● **Activity**:
Set down, exactly as written, every line from the top of the records below to the line containing "Task: Enable Bei", both ends included, and no others.
++++ Records for this task
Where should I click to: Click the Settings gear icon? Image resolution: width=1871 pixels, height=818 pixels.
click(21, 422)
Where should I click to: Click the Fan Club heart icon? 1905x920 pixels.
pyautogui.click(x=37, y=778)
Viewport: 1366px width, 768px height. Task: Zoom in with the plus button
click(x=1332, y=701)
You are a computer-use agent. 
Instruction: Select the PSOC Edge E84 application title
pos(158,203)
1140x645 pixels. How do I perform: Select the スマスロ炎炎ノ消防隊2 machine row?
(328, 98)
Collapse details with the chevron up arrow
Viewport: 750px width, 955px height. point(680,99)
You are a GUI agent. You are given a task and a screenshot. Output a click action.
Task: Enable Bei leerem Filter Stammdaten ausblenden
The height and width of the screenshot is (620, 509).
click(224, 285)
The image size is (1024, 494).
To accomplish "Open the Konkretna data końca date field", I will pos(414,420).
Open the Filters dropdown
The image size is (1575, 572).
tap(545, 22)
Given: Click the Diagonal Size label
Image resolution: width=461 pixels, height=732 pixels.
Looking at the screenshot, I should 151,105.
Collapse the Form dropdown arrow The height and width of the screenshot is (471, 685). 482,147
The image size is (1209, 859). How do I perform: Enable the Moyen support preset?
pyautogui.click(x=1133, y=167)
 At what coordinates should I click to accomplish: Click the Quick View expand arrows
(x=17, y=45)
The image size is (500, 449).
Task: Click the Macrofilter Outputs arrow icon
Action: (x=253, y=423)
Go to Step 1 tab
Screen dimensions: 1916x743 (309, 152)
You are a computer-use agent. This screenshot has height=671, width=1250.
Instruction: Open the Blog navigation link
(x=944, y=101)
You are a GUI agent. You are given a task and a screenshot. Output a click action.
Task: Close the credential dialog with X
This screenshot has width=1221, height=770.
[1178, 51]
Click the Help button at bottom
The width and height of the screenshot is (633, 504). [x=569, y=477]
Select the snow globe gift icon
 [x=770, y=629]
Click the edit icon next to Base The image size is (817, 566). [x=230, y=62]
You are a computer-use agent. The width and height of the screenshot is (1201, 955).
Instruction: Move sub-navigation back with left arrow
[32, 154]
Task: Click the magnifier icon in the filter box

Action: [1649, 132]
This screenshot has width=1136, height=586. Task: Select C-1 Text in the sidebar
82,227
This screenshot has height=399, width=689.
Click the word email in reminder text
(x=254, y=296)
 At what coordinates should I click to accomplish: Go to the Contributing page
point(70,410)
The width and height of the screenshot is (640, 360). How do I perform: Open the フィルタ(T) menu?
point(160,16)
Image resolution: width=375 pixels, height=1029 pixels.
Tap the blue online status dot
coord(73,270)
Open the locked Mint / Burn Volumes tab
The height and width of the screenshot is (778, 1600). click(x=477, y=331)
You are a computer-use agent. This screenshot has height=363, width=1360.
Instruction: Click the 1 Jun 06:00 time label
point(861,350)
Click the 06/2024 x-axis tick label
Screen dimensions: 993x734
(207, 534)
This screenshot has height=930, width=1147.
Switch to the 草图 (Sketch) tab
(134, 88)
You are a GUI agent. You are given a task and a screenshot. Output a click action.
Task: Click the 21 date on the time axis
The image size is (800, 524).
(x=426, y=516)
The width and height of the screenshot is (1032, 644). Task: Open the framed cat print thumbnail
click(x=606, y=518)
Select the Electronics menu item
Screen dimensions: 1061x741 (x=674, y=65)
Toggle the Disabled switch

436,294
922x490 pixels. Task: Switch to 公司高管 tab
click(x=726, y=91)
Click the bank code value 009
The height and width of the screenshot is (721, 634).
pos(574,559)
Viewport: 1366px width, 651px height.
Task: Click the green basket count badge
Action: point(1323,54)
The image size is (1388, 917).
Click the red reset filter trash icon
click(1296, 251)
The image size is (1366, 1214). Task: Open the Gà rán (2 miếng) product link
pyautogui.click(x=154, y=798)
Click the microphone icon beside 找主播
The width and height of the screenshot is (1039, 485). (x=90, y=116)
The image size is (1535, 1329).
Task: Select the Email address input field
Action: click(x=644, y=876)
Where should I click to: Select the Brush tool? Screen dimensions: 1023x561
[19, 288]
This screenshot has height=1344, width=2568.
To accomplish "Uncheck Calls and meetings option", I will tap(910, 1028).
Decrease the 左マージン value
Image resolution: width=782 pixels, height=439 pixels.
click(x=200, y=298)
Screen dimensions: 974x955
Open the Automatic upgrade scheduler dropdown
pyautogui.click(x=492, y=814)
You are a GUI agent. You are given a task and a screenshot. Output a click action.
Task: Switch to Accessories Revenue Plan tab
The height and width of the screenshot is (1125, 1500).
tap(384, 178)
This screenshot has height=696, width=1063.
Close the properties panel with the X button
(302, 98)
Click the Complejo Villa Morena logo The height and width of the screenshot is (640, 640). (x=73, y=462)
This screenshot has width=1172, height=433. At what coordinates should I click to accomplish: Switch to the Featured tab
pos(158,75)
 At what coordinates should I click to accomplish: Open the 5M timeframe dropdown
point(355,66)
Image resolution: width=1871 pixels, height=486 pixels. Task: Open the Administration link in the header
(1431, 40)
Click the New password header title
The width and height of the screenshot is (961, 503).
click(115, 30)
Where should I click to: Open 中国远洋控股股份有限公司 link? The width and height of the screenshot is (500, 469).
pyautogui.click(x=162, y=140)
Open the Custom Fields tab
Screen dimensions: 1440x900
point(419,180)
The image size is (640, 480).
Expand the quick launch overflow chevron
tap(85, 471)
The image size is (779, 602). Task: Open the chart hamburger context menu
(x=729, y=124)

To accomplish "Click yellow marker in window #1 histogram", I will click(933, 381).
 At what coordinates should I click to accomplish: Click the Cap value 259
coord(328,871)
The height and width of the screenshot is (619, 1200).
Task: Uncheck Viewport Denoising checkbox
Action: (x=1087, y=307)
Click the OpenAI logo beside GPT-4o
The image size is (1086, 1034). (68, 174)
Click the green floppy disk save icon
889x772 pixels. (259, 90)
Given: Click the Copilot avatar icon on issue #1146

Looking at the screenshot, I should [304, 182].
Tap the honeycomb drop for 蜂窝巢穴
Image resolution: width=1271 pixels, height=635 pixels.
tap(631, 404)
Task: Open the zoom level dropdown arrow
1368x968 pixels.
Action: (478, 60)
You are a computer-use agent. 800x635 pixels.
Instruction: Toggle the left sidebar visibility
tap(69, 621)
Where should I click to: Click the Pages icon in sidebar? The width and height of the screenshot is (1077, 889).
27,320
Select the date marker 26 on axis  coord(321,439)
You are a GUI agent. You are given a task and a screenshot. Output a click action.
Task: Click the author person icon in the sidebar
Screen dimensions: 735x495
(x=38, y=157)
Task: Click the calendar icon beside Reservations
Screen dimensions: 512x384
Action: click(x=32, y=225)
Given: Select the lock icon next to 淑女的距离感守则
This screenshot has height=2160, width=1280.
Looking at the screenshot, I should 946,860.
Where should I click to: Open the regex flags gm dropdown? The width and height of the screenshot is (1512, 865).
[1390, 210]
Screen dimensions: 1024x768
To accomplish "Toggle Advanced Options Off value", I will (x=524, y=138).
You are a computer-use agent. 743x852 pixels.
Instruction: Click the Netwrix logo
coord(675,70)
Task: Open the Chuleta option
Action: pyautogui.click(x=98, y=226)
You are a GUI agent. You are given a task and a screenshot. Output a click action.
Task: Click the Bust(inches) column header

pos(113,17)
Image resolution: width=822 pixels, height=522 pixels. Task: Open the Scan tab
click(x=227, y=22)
++++++++
● **Task answer**:
Where should I click to: Click the Settings gear icon? Image resolution: width=1871 pixels, height=818 pixels.
click(21, 422)
Where should I click to: Click the Fan Club heart icon? 1905x920 pixels.
pyautogui.click(x=37, y=778)
Viewport: 1366px width, 768px height. Task: Zoom in with the plus button
click(x=1332, y=701)
You are a computer-use agent. 
Instruction: Select the PSOC Edge E84 application title
pos(158,203)
1140x645 pixels. How do I perform: Select the スマスロ炎炎ノ消防隊2 machine row?
(328, 98)
Collapse details with the chevron up arrow
Viewport: 750px width, 955px height. point(680,99)
You are a GUI agent. You are given a task and a screenshot. Output a click action.
Task: Enable Bei leerem Filter Stammdaten ausblenden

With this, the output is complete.